Requirements => Copy out every line of the material below, word for word, keeping its order and line breaks.

Data extract =>
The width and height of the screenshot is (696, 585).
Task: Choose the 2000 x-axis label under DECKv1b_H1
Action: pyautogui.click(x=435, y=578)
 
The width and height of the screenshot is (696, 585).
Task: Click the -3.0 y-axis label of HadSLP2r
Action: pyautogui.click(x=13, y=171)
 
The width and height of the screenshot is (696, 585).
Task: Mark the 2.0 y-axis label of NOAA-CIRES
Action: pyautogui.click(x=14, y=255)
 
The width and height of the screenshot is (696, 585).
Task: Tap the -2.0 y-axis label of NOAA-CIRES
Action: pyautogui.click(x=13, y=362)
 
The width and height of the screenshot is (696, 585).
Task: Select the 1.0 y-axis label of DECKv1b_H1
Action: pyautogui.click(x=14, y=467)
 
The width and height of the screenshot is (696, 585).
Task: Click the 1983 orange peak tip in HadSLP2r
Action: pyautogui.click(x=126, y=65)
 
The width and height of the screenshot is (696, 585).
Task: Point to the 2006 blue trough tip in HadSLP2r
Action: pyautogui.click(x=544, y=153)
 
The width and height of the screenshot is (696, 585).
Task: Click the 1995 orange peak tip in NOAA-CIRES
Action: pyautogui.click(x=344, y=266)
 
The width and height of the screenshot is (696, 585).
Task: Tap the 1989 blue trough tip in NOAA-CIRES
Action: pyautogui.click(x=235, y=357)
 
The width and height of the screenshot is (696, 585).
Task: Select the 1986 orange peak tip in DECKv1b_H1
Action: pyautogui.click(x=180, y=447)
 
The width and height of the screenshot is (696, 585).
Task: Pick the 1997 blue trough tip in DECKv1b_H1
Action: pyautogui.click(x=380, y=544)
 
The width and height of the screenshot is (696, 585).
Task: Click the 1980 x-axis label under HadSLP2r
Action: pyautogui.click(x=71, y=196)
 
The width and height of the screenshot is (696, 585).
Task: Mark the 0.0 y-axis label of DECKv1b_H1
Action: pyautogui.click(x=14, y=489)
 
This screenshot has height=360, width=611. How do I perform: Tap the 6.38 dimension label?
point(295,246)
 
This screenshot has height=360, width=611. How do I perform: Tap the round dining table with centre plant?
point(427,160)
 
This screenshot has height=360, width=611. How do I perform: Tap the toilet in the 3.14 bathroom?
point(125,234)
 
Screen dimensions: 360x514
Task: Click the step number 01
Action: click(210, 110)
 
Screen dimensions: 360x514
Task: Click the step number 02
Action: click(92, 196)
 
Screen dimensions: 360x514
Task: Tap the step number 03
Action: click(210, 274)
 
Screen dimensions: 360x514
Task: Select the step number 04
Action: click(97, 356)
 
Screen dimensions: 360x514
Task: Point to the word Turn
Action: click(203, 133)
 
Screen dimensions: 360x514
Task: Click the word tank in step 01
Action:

Solution to this task =>
The width and height of the screenshot is (696, 585).
Task: Choose the 2000 x-axis label under DECKv1b_H1
Action: pyautogui.click(x=435, y=578)
 
The width and height of the screenshot is (696, 585).
Task: Click the -3.0 y-axis label of HadSLP2r
Action: pyautogui.click(x=13, y=171)
 
The width and height of the screenshot is (696, 585).
Task: Mark the 2.0 y-axis label of NOAA-CIRES
Action: pyautogui.click(x=14, y=255)
 
The width and height of the screenshot is (696, 585).
Task: Tap the -2.0 y-axis label of NOAA-CIRES
Action: pyautogui.click(x=13, y=362)
 
The width and height of the screenshot is (696, 585).
Task: Select the 1.0 y-axis label of DECKv1b_H1
Action: pyautogui.click(x=14, y=467)
 
The width and height of the screenshot is (696, 585).
Task: Click the 1983 orange peak tip in HadSLP2r
Action: pyautogui.click(x=126, y=65)
 
The width and height of the screenshot is (696, 585).
Task: Point to the 2006 blue trough tip in HadSLP2r
Action: pyautogui.click(x=544, y=153)
 
The width and height of the screenshot is (696, 585).
Task: Click the 1995 orange peak tip in NOAA-CIRES
Action: pyautogui.click(x=344, y=266)
 
The width and height of the screenshot is (696, 585).
Task: Tap the 1989 blue trough tip in NOAA-CIRES
Action: pyautogui.click(x=235, y=357)
 
The width and height of the screenshot is (696, 585).
Task: Select the 1986 orange peak tip in DECKv1b_H1
Action: pyautogui.click(x=180, y=447)
 
The width and height of the screenshot is (696, 585).
Task: Pick the 1997 blue trough tip in DECKv1b_H1
Action: pyautogui.click(x=380, y=544)
 
The width and height of the screenshot is (696, 585).
Task: Click the 1980 x-axis label under HadSLP2r
Action: pyautogui.click(x=71, y=196)
 
The width and height of the screenshot is (696, 585).
Task: Mark the 0.0 y-axis label of DECKv1b_H1
Action: pyautogui.click(x=14, y=489)
 
This screenshot has height=360, width=611. How do I perform: Tap the 6.38 dimension label?
point(295,246)
 
This screenshot has height=360, width=611. How do I perform: Tap the round dining table with centre plant?
point(427,160)
 
This screenshot has height=360, width=611. How do I perform: Tap the toilet in the 3.14 bathroom?
point(125,234)
 
Screen dimensions: 360x514
Task: Click the step number 01
Action: click(210, 110)
 
Screen dimensions: 360x514
Task: Click the step number 02
Action: click(92, 196)
 
Screen dimensions: 360x514
Task: Tap the step number 03
Action: click(210, 274)
 
Screen dimensions: 360x514
Task: Select the step number 04
Action: click(97, 356)
 
Screen dimensions: 360x514
Task: Point to the word Turn
Action: click(203, 133)
 
Screen dimensions: 360x514
Task: Click the word tank in step 01
Action:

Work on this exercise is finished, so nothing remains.